The war that would never end started in a way that it never should. US special forces captain Jason Amerine and his team from the 5th Special Forces Group were eating ‘truly bad pizza’ in Fortuna Pizzeria in the town of Aktogay in Kazakhstan on the evening of 11 September 2001 when his mobile rang. It was Dan Pedigor, the Defence Attaché from the local US Embassy, with startling news. A plane, he said, had flown into the World Trade Center.

Amerine’s reaction was ‘Oh wow.’1 In primary school he’d read a book about air disasters, and had made a diorama of the B25 Mitchell bomber that hit the Empire State Building in thick fog in 1945. He imagined something like that.

They went back to their pizzas, talking animatedly. Many of the men were thinking about home. They were in Kazakhstan to train Kazakhs in small-unit tactics for counter-insurgency, and had just three days left. Amerine was feeling nostalgic. His divorce had come through in June, and at thirty he thought it was also time for a career change. He had dreamed of being in the special forces since he was a teenager in Hawaii and first met a Green Beret, and now he was an experienced captain, leading a team specialising in parachute insertions behind enemy lines. He knew that as an officer you only have so many opportunities to lead men in the field, then you’re on the staff – and he could not imagine doing an office job. With not much going on in the world, he assumed this would be his last deployment.

Then the phone rang again, and turned everything upside down. A second plane had hit the Twin Towers. Amerine knew then that his country was at war: ‘It was OK, it’s an attack, and had to be al Qaeda who were operating out of Afghanistan.’

Shocked by the news, the men went back to their quarters, and called home to check on their families. Amerine and his sergeant talked late into the night about what might happen. He knew the US would go to war in Afghanistan, and had no doubt that they would be part of it.

What had not occurred to him was that they would be stuck. Although they were probably the special forces team nearest to Afghanistan, military bureaucracy meant they had to go back to base in the US to be assigned orders. However, war had come from the skies, and air traffic closed down around the world for almost a week. The men were left waiting in Almaty, the old Kazakh capital, and he tried to distract them with some sightseeing. One day they went to the World War II museum which was full of displays of big battles fought by the Soviet Union that emphasised all the deaths. One of their guides was a former Soviet officer who had served in Afghanistan fighting the US-backed mujaheddin. ‘It is impossible to win in that country,’ he warned them. ‘Don’t trust the Afghans, and just make sure you come back alive.’

It was 20 September when Amerine and his men finally got back to their base of Fort Campbell in Kentucky. He found it ‘surreal’ to see how everything had already changed. The airport was guarded by men with guns, and there was an Apache helicopter gunship patrolling the highway outside the gate.
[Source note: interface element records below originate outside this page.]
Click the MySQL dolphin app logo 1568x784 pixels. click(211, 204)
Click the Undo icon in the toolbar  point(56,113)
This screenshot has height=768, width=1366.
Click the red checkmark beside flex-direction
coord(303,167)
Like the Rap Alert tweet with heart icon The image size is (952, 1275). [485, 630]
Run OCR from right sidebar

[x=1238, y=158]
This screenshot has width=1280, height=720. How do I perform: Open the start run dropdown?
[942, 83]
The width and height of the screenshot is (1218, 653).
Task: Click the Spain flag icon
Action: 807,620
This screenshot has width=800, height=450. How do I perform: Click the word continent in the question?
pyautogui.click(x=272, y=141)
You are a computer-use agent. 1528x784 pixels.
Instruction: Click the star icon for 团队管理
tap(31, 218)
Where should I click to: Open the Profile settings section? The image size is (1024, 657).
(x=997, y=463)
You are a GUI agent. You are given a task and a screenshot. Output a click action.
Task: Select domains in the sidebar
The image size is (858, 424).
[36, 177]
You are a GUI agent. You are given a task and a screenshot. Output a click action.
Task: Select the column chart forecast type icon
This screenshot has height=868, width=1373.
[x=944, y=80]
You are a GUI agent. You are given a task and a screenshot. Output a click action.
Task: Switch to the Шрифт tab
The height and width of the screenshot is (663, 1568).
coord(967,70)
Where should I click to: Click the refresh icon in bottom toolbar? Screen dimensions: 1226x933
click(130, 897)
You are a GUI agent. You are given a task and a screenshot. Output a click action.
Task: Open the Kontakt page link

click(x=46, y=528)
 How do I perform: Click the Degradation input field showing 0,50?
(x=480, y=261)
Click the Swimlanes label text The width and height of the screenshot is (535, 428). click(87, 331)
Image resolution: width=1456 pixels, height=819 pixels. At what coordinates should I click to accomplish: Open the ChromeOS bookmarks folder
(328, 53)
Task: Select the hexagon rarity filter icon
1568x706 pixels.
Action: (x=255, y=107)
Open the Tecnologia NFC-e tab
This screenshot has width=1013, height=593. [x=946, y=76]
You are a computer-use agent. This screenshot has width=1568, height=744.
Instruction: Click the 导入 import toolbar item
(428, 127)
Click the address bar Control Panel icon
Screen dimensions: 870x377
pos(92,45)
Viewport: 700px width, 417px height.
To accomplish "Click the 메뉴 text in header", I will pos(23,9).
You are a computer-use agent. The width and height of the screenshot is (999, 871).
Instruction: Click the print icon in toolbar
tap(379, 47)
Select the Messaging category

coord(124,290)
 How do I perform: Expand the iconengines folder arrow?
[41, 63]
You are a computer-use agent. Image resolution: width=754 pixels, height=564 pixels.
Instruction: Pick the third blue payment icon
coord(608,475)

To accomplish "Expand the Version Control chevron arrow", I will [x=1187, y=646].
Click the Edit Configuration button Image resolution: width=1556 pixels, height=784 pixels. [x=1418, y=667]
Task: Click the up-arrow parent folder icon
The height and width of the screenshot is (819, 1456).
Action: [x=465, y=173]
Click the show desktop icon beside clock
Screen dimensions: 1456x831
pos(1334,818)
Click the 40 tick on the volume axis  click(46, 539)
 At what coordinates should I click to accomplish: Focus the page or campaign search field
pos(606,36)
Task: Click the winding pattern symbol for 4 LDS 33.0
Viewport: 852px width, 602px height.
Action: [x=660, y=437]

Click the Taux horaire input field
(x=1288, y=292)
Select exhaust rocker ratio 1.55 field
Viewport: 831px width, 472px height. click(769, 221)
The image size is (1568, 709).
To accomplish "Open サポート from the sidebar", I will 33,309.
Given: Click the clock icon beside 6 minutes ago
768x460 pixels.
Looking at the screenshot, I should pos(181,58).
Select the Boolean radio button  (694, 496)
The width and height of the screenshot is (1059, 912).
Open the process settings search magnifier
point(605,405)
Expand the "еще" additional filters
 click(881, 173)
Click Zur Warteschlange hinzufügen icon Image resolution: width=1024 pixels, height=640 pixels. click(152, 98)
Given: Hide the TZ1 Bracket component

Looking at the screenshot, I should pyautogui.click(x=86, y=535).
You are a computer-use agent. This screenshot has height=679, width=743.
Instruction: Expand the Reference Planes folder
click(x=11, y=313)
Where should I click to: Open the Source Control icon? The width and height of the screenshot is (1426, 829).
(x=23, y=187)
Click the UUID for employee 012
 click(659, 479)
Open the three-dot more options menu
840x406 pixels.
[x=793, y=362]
Several other special forces teams had already been deployed to bases in Central Asia. Amerine’s team practised live firing and basic soldiering skills while they anxiously waited to be assigned a mission. They presumed this would be to link up with Northern Alliance commanders in northern Afghanistan, and destroy al Qaeda safe havens. Finally, on 10 October, three days after the bombing of Afghanistan started, they were sent back to Central Asia. They had been chosen, along with another team, for the next deployment, and were flown to K2 airbase in Uzbekistan, where they waited.

Two teams were sent to northern Afghanistan, and eventually, after two weeks, Amerine was told that his team would be heading to south-eastern Afghanistan to link up with Abdul Haq and help him start an insurgency. Amerine knew little about him, other than that he was one of Afghanistan’s best commanders from the war against the Soviets. However, within a few hours the news came that Abdul Haq had been captured by the Taliban and executed, so they were to ‘stand down’. ‘That kind of put into perspective the kind of risk the teams were taking,’ said Amerine.